Bereits die 16 unterschiedlich grossen, offenen Metallkuben, die in den zwei vorderen Galerie-Räumen schweben, deuten letzteres an. Sie bergen in ihrem Innern ein weisses Kleid, einen Stuhl, einen Koffer oder kleinere oder grössere Spiegel(fragmente). Ein Gespinst aus schwarzen Fäden bindet die Objekte ein oder deutet auf deren energetisches Ausweiten in den Raum. Das Bild, das die Künstlerin auch hier für die Vernetzung von allem mit allem findet, ist sicherlich eindrücklich, aber die Reduktion auf hell und dunkel (Tag und Nacht, Leben und Tod) einerseits, den rechteckigen Kubus andererseits, führt sehr schnell zu einem repetitiven Moment.

Von Museum zu Museum

Chiharu Shiotas Karriere hat sich in den letzten Jahren enorm beschleunigt. Sie hat nicht nur eine Galerie in Japan, die sich engagiert vertritt, sie reist auch einer internationalen Tournee gleich von Museum zu Museum, um immer neue Ausstellungen aufzubauen.
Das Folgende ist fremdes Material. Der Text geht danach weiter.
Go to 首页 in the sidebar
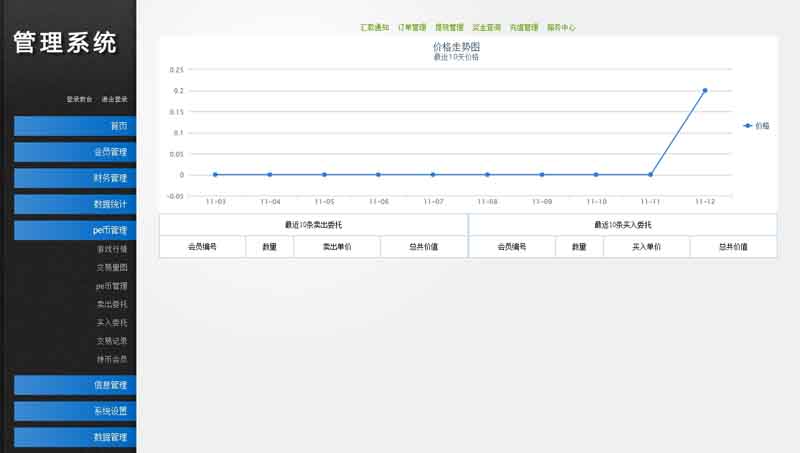800x453 pixels. 75,126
Sie zeigt dabei wichtige Arbeiten mehrfach, baut sie aber – das scheint ihr wichtig zu sein – an jedem Ort von Grund auf neu auf. So werden auch das Klavier und die Stühle, welche das PasquArt mit grossem Aufwand für die Bieler Ausstellung beschaffte, nicht weiter verwendet, sondern nach Ablauf der Ausstellung entsorgt.

Einer der Gründe für Shiotas Erfolg ist zweifellos die überzeugende Art und Weise, wie es ihr gelingt, ihren japanischen Hintergrund nahtlos mit den Einflüssen ihrer Studienzeit bei Marina Abramovic in Deutschland zu verbinden. So, dass daraus etwas entsteht, das zugleich in West und Ost verwurzelt ist.

Das internationale Moment

Das CentrePasquArt zeigt primär Kunst aus der Schweiz seit 1980. Es ist aber zweifellos sinnvoll, diese Regel dann und wann zu durchbrechen. Die Ausstellung Chiharu Shiota stellt sich so in eine Reihe mit den Künstlern Koreas (2006), aber auch der Schau von Claudia di Gallo (2007), die ebenfalls, wenn auch anders, in Zonen des Universellen vorzudringen suchte.